KUALA LUMPUR: Malaysia and Indonesia have become the first countries to block Grok, the artificial intelligence chatbot developed by Elon Musk’s xAI, after authorities said it was being misused to generate sexually explicit and non-consensual images.
The moves reflect growing global concern over generative AI tools that can produce realistic images, sound and text, while existing safeguards fail to prevent their abuse. The Grok chatbot, which is accessed through Musk’s social media platform X, has been criticized for generating manipulated images, including depictions of women in bikinis or sexually explicit poses, as well as images involving children.
Regulators in the two Southeast Asian nations said existing controls were not preventing the creation and spread of fake pornographic content, particularly involving women and minors. Indonesia’s government temporarily blocked access to Grok on Saturday, followed by Malaysia on Sunday.
“The government sees non-consensual sexual deepfakes as a serious violation of human rights, dignity and the safety of citizens in the digital space,” Indonesia’s Communication and Digital Affairs Minister Meutya Hafid said in a statement Saturday.
The ministry said the measure was intended to protect women, children and the broader community from fake pornographic content generated using AI.
Initial findings showed that Grok lacks effective safeguards to stop users from creating and distributing pornographic content based on real photos of Indonesian residents, Alexander Sabar, director general of digital space supervision, said in a separate statement. He said such practices risk violating privacy and image rights when photos are manipulated or shared without consent, causing psychological, social and reputational harm.
In Kuala Lumpur, the Malaysian Communications and Multimedia Commission ordered a temporary restriction on Grok on Sunday after what it said was “repeated misuse” of the tool to generate obscene, sexually explicit and non-consensual manipulated images, including content involving women and minors.
The regulator said notices issued this month to X Corp. and xAI demanding stronger safeguards drew responses that relied mainly on user reporting mechanisms.

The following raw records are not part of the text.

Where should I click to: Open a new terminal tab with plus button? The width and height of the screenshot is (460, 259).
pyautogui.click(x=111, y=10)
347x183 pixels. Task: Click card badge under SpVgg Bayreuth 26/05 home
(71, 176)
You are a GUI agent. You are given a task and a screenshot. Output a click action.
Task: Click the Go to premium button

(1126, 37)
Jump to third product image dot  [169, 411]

“The restriction is imposed as a preventive and proportionate measure while legal and regulatory processes are ongoing,” it said, adding that access will remain blocked until effective safeguards are put in place.

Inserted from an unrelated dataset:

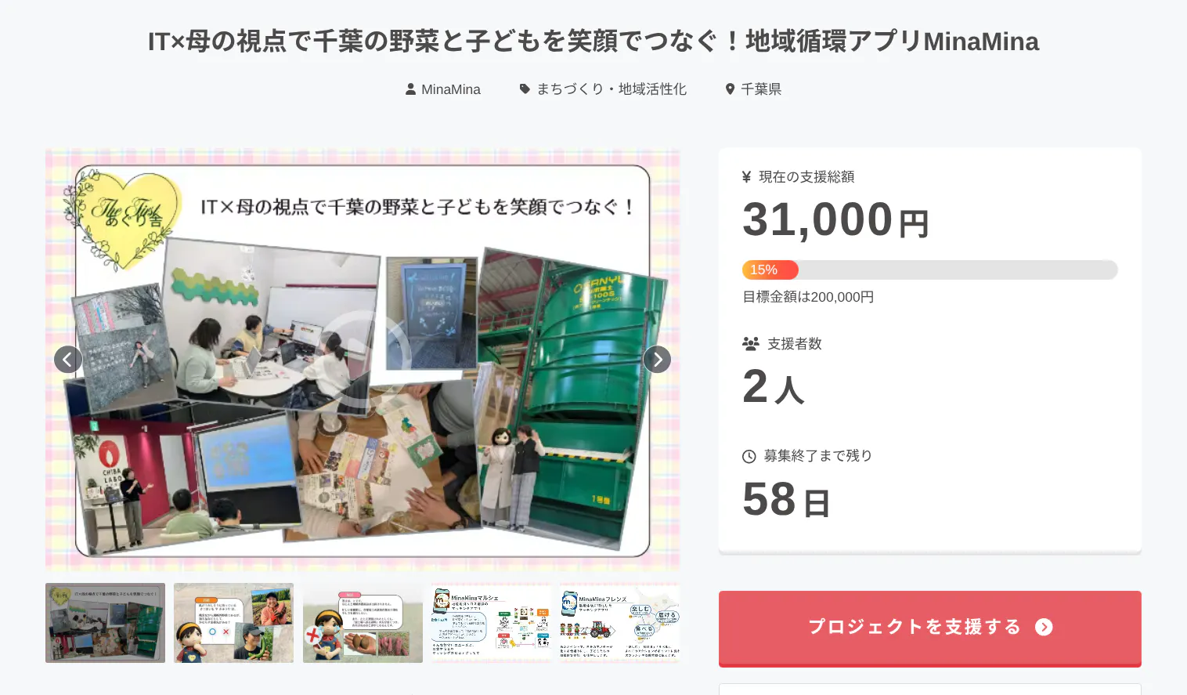Screen dimensions: 1187x695
Task: Click the clock icon beside 募集終了まで残り
Action: 749,456
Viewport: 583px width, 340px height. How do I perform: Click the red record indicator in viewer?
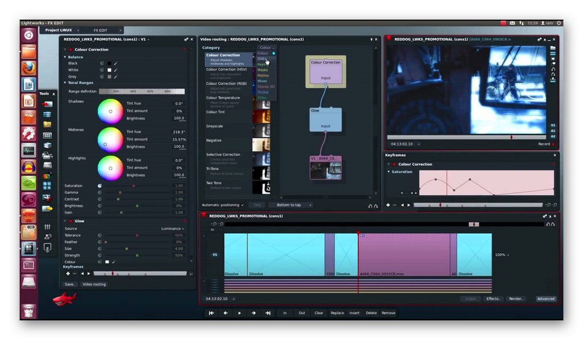coord(553,144)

Launched in 2023, Grok is free to use on X. Users can ask it questions on the social media platform and tag posts they’ve directly created or replies to posts from other users. Last summer the company added an image generator feature, Grok Imagine, that included a so-called “spicy mode” that can generate adult content.
The Southeast Asian restrictions come amid mounting scrutiny of Grok elsewhere, including in the European Union, Britain, India and France. Grok last week limited image generation and editing to paying users following a global backlash over sexualized deepfakes of people, but critics say it did not fully address the problem.